### Task
Include in the output the line containing "AR Map (226, 2511)" and each subsequent line of the records, through the end, transcribed exactly. Add nothing else.

● ● ● ● ● ● ●

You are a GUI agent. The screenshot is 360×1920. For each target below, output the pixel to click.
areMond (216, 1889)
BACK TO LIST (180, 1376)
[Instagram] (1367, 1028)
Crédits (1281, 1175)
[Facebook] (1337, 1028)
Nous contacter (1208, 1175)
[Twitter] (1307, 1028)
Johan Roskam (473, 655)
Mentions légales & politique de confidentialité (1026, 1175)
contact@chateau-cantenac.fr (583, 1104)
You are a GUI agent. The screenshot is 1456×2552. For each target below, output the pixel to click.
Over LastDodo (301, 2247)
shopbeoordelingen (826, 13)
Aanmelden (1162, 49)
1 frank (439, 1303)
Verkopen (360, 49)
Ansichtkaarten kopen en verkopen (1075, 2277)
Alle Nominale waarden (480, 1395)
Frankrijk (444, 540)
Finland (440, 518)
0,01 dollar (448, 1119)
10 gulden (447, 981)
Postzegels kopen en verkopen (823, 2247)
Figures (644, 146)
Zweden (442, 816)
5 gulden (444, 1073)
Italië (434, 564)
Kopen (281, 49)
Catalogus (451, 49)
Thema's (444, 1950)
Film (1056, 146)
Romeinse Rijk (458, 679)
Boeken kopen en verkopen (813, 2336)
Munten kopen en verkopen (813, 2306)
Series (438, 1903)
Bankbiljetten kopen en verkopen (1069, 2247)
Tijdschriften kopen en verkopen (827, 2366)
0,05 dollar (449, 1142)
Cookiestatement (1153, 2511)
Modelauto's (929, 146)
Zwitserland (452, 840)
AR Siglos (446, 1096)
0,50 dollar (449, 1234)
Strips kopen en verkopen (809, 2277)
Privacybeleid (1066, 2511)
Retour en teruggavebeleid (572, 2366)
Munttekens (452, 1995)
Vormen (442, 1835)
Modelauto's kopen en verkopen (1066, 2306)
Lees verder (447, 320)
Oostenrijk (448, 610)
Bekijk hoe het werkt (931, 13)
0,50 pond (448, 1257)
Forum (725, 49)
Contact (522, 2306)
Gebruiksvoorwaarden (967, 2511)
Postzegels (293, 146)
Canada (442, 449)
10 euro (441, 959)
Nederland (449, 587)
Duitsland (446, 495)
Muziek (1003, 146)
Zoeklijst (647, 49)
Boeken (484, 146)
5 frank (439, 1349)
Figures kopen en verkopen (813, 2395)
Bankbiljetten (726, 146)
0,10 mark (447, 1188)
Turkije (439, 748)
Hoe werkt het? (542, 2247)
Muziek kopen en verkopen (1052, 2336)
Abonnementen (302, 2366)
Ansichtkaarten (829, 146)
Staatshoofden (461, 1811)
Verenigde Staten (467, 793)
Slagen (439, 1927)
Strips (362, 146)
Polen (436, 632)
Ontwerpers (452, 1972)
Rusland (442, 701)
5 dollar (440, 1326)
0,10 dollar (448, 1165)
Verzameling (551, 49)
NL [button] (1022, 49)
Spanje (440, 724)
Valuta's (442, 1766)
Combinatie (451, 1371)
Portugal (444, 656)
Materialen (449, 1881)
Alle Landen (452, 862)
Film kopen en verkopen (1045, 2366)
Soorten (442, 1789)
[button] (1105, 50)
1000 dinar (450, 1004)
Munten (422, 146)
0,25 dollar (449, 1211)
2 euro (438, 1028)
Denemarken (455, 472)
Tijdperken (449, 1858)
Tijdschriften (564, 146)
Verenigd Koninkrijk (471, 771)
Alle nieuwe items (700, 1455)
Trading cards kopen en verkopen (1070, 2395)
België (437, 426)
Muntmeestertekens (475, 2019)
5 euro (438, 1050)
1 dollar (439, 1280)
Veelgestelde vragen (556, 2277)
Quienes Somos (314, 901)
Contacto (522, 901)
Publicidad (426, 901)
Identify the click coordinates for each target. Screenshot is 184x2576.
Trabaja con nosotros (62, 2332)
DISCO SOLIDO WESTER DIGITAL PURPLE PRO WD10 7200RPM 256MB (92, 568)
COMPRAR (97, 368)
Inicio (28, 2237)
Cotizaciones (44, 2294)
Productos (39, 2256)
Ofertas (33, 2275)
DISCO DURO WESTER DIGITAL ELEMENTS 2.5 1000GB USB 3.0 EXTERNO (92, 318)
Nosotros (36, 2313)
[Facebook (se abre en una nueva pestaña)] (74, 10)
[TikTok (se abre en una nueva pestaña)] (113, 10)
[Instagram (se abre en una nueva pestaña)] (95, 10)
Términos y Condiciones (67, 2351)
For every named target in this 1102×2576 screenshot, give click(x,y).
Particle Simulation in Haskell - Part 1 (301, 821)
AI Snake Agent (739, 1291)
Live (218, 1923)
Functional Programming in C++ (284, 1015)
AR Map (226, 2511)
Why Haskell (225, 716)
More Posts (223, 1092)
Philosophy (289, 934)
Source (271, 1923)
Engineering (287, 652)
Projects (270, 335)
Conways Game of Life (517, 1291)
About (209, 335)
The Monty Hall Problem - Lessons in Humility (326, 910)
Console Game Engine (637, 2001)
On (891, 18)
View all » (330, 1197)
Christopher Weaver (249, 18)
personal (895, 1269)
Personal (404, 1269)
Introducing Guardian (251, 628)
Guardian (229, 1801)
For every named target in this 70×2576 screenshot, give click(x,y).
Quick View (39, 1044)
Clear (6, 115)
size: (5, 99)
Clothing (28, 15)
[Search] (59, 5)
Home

● ● ● ● ● ● ●

### Response to the task
AR Map (226, 2511)
Why Haskell (225, 716)
More Posts (223, 1092)
Philosophy (289, 934)
Source (271, 1923)
Engineering (287, 652)
Projects (270, 335)
Conways Game of Life (517, 1291)
About (209, 335)
The Monty Hall Problem - Lessons in Humility (326, 910)
Console Game Engine (637, 2001)
On (891, 18)
View all » (330, 1197)
Christopher Weaver (249, 18)
personal (895, 1269)
Personal (404, 1269)
Introducing Guardian (251, 628)
Guardian (229, 1801)
For every named target in this 70×2576 screenshot, give click(x,y).
Quick View (39, 1044)
Clear (6, 115)
size: (5, 99)
Clothing (28, 15)
[Search] (59, 5)
Home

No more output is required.